_Extrait du document_
»»
P.G. La première chose que je fais, c’est de garder en place les personnes compétentes. Celles qui aiment le profondément le club et la logique sportive. Éviter les copinages et les relations d’intérêts.
 
Et ensuite ?
 
P.G. Je retisse une relation de confiance avec les parties prenantes du club. Les supporters, les institutions et les sponsors. Identifier les priorités du recrutement et construire une épine dorsale costaude. Mettre en place une vraie cellule de recrutement. Certes cela à un coût mais il devrait permettre enfin de moins se planter. Désolé, ce maillot Vert est lourd mais tellement léger à porter. Il faut que le joueur corresponde à l’essence même du club, à ses valeurs, à ce qu’il représente et véhicule. Sainté, c’est populaire, travailleur et solidaire. Peut-être que je tiens un discours de vieux réactionnaire, mais je sais aussi comment l’ASSE est remontée en D1 lorsque j’y étais. Chacun allait au combat pour son partenaire. Et ça, aujourd’hui, je suis très loin de le retrouver sur le terrain.
 
Un mot, tout de même, sur les Ultras, que ce soit les Magic Fans ou les Green Angels. Avez-vous compris leur boycott, puis leur retour en tribunes contre Sochaux ?
««
_Données fournies_
»»
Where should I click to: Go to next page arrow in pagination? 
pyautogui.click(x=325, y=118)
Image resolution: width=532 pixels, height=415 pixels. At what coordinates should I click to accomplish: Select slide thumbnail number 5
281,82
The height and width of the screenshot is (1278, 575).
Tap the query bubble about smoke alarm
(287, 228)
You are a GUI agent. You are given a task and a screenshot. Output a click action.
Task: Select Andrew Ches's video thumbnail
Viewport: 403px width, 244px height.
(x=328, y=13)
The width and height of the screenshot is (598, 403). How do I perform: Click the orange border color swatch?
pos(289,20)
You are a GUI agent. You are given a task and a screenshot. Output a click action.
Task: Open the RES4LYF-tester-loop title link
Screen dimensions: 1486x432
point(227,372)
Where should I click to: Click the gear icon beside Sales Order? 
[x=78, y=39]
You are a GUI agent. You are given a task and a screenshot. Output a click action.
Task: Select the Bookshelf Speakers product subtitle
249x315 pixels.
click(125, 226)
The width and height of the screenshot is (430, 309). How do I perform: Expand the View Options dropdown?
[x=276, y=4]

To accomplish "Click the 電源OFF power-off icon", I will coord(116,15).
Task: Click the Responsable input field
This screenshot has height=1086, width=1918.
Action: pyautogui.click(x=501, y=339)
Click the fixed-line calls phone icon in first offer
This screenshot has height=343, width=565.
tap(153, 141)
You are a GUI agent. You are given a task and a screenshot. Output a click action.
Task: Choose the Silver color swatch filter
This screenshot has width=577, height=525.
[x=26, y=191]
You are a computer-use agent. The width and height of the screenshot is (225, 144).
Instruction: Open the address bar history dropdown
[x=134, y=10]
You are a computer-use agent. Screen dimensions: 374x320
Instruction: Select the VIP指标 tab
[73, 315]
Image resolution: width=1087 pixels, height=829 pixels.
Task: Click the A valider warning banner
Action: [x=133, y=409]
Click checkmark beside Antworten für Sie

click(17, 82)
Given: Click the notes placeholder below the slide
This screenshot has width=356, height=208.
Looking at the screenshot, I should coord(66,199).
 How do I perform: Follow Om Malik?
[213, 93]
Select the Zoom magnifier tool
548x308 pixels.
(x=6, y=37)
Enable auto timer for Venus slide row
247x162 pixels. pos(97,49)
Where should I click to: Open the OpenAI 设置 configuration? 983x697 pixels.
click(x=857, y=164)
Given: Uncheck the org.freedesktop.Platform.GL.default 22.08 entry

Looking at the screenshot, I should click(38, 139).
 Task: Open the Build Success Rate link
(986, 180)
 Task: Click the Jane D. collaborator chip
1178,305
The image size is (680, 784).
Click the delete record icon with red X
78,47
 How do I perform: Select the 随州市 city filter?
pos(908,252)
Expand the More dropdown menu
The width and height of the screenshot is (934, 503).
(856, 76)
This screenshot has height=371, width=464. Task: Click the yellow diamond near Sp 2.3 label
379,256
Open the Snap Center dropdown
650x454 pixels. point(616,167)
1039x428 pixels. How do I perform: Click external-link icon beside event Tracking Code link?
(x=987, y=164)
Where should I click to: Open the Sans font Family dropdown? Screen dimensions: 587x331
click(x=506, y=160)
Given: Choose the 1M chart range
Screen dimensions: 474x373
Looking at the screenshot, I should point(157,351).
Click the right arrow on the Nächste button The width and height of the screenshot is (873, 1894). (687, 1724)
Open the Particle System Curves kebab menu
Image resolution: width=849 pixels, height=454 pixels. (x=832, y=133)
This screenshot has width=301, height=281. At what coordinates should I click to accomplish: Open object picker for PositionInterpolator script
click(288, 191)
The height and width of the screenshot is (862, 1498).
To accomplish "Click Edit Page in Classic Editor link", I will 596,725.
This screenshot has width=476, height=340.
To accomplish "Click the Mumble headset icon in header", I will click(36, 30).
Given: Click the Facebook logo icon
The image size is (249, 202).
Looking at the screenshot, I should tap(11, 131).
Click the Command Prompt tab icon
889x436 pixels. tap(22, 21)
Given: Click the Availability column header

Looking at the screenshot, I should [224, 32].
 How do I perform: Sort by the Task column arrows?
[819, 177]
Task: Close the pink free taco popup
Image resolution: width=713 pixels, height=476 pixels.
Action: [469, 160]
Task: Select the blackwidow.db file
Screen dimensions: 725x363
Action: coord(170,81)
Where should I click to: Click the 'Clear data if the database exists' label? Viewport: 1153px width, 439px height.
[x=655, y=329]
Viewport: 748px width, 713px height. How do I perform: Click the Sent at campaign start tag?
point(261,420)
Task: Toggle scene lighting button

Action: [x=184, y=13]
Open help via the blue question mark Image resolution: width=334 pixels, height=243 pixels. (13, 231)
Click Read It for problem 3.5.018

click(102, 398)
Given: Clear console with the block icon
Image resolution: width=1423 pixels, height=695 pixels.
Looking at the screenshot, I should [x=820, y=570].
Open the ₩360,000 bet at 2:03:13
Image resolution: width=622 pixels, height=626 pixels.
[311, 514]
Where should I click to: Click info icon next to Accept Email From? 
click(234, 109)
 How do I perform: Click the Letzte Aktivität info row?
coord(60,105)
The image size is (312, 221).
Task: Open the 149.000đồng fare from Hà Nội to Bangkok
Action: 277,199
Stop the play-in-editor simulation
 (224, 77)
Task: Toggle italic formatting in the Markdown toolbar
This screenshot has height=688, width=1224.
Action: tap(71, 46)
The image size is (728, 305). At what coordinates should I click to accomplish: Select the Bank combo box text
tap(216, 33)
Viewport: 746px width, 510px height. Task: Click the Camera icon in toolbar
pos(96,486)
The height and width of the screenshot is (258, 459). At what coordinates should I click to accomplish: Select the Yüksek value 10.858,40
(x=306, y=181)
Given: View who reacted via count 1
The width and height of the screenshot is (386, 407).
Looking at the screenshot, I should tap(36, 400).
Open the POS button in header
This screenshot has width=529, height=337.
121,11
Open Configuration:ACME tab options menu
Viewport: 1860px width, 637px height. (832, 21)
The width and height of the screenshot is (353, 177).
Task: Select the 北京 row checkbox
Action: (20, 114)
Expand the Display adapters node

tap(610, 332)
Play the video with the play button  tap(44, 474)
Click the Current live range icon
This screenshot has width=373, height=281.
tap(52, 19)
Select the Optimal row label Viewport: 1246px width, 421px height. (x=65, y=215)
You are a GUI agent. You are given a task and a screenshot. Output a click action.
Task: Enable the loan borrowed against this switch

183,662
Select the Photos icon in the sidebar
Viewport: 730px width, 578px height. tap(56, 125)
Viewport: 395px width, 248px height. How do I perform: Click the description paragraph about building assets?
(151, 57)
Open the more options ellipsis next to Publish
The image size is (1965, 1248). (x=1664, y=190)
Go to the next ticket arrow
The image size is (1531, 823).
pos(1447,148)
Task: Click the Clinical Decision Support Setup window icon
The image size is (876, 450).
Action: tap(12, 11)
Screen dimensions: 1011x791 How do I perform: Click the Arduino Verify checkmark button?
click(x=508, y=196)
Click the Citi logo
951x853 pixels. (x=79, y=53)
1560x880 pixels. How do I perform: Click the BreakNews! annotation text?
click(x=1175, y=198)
««
_Défi 1_
Dans l'extrait de l'entretien sur l'ASSE, recopiez mot pour mot le passage allant de « P.G. Je retisse » jusqu'à « sur le terrain. ».
_Défi 2_
Présentez sous forme de tableau Markdown les lignes des données fournies, du début de ces lignes jusqu'à celle qui contient « (x=6, y=37) », les deux bornes comprises. Utilisez une colonne « N° » pour le numéro et une colonne « Ligne » pour le texte, en omettant les lignes vides.

_Solution rédigée 1_
P.G. Je retisse une relation de confiance avec les parties prenantes du club. Les supporters, les institutions et les sponsors. Identifier les priorités du recrutement et construire une épine dorsale costaude. Mettre en place une vraie cellule de recrutement. Certes cela à un coût mais il devrait permettre enfin de moins se planter. Désolé, ce maillot Vert est lourd mais tellement léger à porter. Il faut que le joueur corresponde à l’essence même du club, à ses valeurs, à ce qu’il représente et véhicule. Sainté, c’est populaire, travailleur et solidaire. Peut-être que je tiens un discours de vieux réactionnaire, mais je sais aussi comment l’ASSE est remontée en D1 lorsque j’y étais. Chacun allait au combat pour son partenaire. Et ça, aujourd’hui, je suis très loin de le retrouver sur le terrain.

_Solution rédigée 2_
| N° | Ligne |
|---|---|
| 1 | Where should I click to: Go to next page arrow in pagination?  |
| 2 | pyautogui.click(x=325, y=118) |
| 3 | Image resolution: width=532 pixels, height=415 pixels. At what coordinates should I click to accomplish: Select slide thumbnail number 5 |
| 4 | 281,82 |
| 5 | The height and width of the screenshot is (1278, 575). |
| 6 | Tap the query bubble about smoke alarm |
| 7 | (287, 228) |
| 8 | You are a GUI agent. You are given a task and a screenshot. Output a click action. |
| 9 | Task: Select Andrew Ches's video thumbnail |
| 10 | Viewport: 403px width, 244px height. |
| 11 | (x=328, y=13) |
| 12 | The width and height of the screenshot is (598, 403). How do I perform: Click the orange border color swatch? |
| 13 | pos(289,20) |
| 14 | You are a GUI agent. You are given a task and a screenshot. Output a click action. |
| 15 | Task: Open the RES4LYF-tester-loop title link |
| 16 | Screen dimensions: 1486x432 |
| 17 | point(227,372) |
| 18 | Where should I click to: Click the gear icon beside Sales Order?  |
| 19 | [x=78, y=39] |
| 20 | You are a GUI agent. You are given a task and a screenshot. Output a click action. |
| 21 | Task: Select the Bookshelf Speakers product subtitle |
| 22 | 249x315 pixels. |
| 23 | click(125, 226) |
| 24 | The width and height of the screenshot is (430, 309). How do I perform: Expand the View Options dropdown? |
| 25 | [x=276, y=4] |
| 26 | To accomplish "Click the 電源OFF power-off icon", I will coord(116,15). |
| 27 | Task: Click the Responsable input field |
| 28 | This screenshot has height=1086, width=1918. |
| 29 | Action: pyautogui.click(x=501, y=339) |
| 30 | Click the fixed-line calls phone icon in first offer |
| 31 | This screenshot has height=343, width=565. |
| 32 | tap(153, 141) |
| 33 | You are a GUI agent. You are given a task and a screenshot. Output a click action. |
| 34 | Task: Choose the Silver color swatch filter |
| 35 | This screenshot has width=577, height=525. |
| 36 | [x=26, y=191] |
| 37 | You are a computer-use agent. The width and height of the screenshot is (225, 144). |
| 38 | Instruction: Open the address bar history dropdown |
| 39 | [x=134, y=10] |
| 40 | You are a computer-use agent. Screen dimensions: 374x320 |
| 41 | Instruction: Select the VIP指标 tab |
| 42 | [73, 315] |
| 43 | Image resolution: width=1087 pixels, height=829 pixels. |
| 44 | Task: Click the A valider warning banner |
| 45 | Action: [x=133, y=409] |
| 46 | Click checkmark beside Antworten für Sie |
| 47 | click(17, 82) |
| 48 | Given: Click the notes placeholder below the slide |
| 49 | This screenshot has width=356, height=208. |
| 50 | Looking at the screenshot, I should coord(66,199). |
| 51 |  How do I perform: Follow Om Malik? |
| 52 | [213, 93] |
| 53 | Select the Zoom magnifier tool |
| 54 | 548x308 pixels. |
| 55 | (x=6, y=37) |